All of this points to the fact that while most generally agree on the need for more foundational and inter-operable approaches to digital infrastructure that focus on whole-of-society capabilities, there are coded differences of opinion on how inclusive and publicly accountable DPI ought to be. In particular, there are outstanding questions on how DPI ought to be designed and governed in a way that maximises inclusion and public accountability (key themes of the Co-Develop blog), and the extent to which each of those things ought to be done in a more open, agile and transparent manner.

5. How to fund this kind of digital transformation is a work in progress

Finally, April prompted a lot of public discussion on alternative approaches to thinking about what public spending on digital looks like. For example, Andrew Greenway and Kate Tarling wrote in Civil Service World about the challenges in the ‘government spending game’. Their article helps us to understand the organisational incentives that go into funding technology infrastructure like DPI.

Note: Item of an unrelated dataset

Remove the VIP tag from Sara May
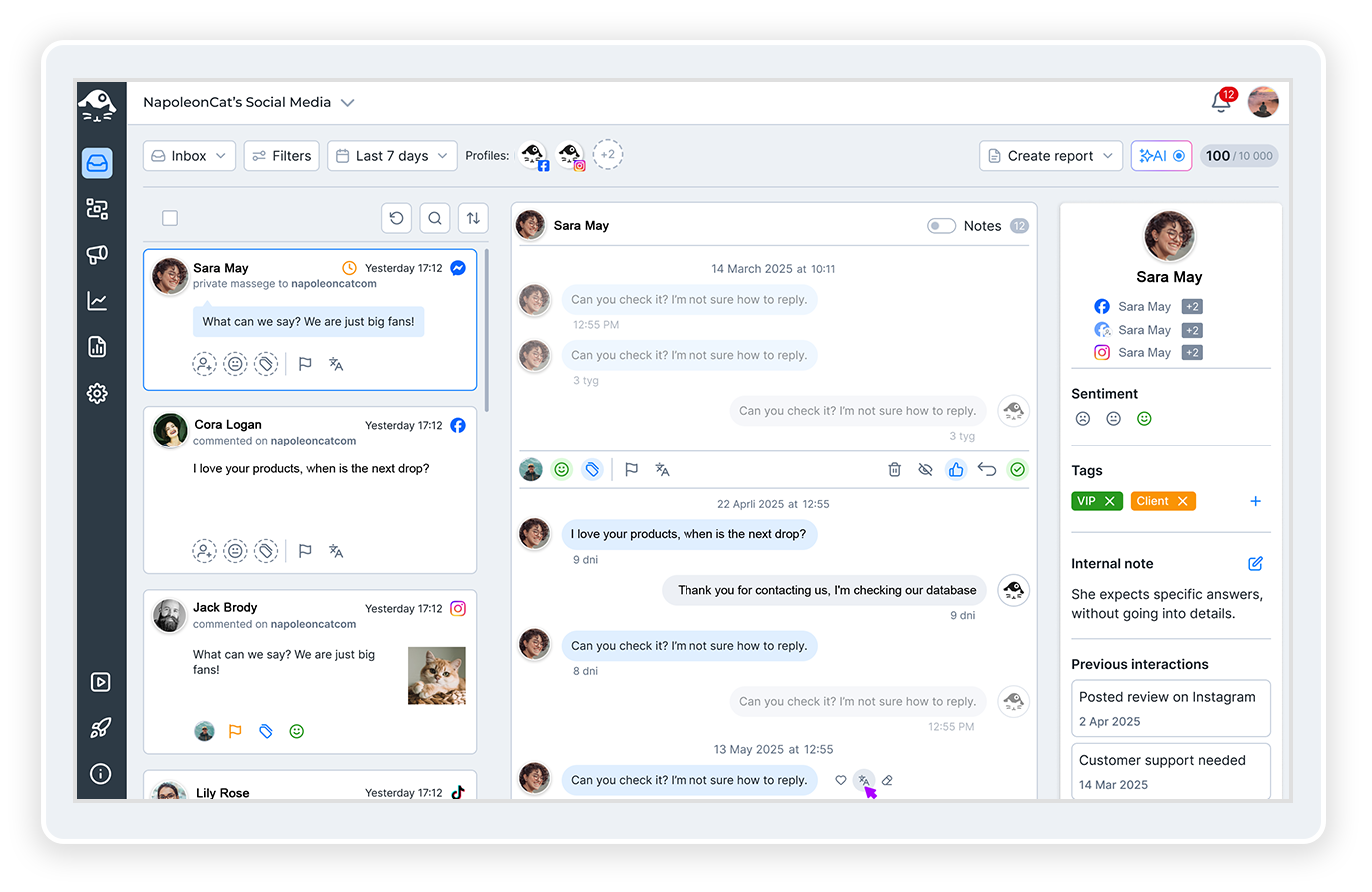Image resolution: width=1372 pixels, height=892 pixels. click(x=1112, y=501)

Alternative funding models might have implications for how the DPI of the near future is funded. In Australia, we saw some movement around digital and data funding across the federal government, culminating in a proposal for a digital-specific ‘Digital Readiness Fund’ which would help reform the model for funding technology to better support agile delivery – a theme we see prominently in discussions around DPI.

Ultimately, however, we believe that countries will take different approaches to funding and financing DPI because of different conceptions of what DPI is and ought to be. Public finance is so cross-cutting that our understanding of good practices for funding DPI are likely to be highly context-dependent.

Not only that, the private sector continues to hold tremendous sway over treasuries and finance ministries in governments, which are often reluctant to embrace what they view as unproven solutions. Many of the delivery questions around DPI need to be ironed out before we can understand the relevance of specific funding models or financing approaches for DPI.